Med
Care 1998 Sep;36(9):1398-406
What if socioeconomics made no difference?: access to a cadaver kidney
transplant as an example.
Ozminkowski RJ, White AJ, Hassol A, Murphy M.
MEDSTAT Group, Inc., Ann Arbor, MI 48108, USA.
OBJECTIVES: Several studies have noted the impact of
socioeconomic factors on access to expensive medical care, but none of
those studies controlled for self-reported health and functional status
or attitudes about treatment alternatives when analyses were completed.

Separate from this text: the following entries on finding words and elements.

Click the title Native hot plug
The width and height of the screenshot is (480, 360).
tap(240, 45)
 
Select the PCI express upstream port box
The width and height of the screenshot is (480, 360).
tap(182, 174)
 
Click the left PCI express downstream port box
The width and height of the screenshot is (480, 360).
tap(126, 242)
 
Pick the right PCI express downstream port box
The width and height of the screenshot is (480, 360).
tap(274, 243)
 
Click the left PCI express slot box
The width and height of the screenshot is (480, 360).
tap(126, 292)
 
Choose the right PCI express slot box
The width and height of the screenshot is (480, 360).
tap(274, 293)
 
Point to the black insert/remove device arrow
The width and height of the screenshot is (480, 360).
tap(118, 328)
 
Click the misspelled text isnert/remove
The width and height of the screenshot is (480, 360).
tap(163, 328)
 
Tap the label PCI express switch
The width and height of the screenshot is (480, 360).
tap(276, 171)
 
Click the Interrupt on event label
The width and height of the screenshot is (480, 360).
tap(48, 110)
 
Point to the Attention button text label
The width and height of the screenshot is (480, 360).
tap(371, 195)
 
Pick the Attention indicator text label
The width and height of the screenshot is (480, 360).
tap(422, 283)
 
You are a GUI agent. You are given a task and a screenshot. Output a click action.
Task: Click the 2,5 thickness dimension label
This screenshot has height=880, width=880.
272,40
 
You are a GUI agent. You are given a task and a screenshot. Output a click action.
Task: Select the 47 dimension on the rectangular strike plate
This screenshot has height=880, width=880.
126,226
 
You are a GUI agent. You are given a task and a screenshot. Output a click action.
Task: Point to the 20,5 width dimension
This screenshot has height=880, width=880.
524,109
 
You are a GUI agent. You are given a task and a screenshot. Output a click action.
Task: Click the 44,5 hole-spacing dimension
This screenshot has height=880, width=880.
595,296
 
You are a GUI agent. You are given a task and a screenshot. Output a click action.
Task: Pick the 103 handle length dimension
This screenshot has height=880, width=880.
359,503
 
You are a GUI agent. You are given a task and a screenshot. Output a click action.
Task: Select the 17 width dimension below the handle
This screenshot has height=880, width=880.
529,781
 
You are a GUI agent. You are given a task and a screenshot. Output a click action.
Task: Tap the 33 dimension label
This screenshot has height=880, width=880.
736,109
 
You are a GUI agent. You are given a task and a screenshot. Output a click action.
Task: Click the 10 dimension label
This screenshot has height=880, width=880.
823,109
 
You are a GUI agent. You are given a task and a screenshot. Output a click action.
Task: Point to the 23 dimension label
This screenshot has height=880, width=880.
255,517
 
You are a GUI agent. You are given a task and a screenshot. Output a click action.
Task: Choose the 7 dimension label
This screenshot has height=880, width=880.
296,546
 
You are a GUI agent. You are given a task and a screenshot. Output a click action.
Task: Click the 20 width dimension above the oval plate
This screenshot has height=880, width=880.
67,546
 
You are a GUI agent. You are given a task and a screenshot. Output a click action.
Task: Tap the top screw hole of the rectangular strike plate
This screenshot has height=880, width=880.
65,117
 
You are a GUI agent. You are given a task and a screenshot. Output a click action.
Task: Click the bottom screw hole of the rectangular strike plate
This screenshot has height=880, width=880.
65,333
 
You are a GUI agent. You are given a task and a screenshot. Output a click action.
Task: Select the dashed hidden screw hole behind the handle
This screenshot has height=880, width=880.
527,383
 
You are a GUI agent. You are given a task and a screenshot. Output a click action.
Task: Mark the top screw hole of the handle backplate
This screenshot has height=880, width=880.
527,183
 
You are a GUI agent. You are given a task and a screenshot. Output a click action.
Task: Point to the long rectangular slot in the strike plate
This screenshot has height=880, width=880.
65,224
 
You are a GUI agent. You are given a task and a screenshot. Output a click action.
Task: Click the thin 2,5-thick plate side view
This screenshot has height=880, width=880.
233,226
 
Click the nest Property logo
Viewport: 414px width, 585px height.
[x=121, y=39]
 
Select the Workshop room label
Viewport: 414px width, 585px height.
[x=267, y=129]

Because these factors may be correlated with socioeconomic status, the
failure to control for them may have led to bias in other studies. The
authors merged data from secondary sources with telephone survey data
from a national sample of 456 end-stage renal disease patients to show
how estimates of the effects of socioeconomic factors change when self-reported
health and functional status and attitudes about treatment are incorporated
into statistical models. The authors also showed how kidney transplant
rates would change if socioeconomic factors no longer influences organ
allocation decisions.
METHODS: Weibull proportional hazard analyses were used
to show relationships between socioeconomic measures and waiting list
entry and kidney transplant rates, before versus after accounting for
self-reported health and functional status, attitudes about treatment,
and other variables. Simulation analyses were used to estimate the number
of waiting list spots and transplant operations that would move from economically
advantaged to disadvantaged persons if socioeconomics no longer influenced
organ allocation decisions.
RESULTS: Incorporating information about health and functional
status, attitudes about treatment, and other factors into the hazard models
often reduced the estimated impact of socioeconomic measures on the odds
of (1) being on a waiting list for a cadaver kidney transplant and (2)
receiving a transplant. Simulations showed that 30 to 65 waiting list
spots or transplant operations per 1,000 patients would shift from economically
advantaged to disadvantaged persons if socioeconomics no longer influenced
organ allocation decisions.
CONCLUSIONS: Successful efforts to level the playing
field would result in substantial redistributions of kidney transplants
from economically advantaged to disadvantaged persons.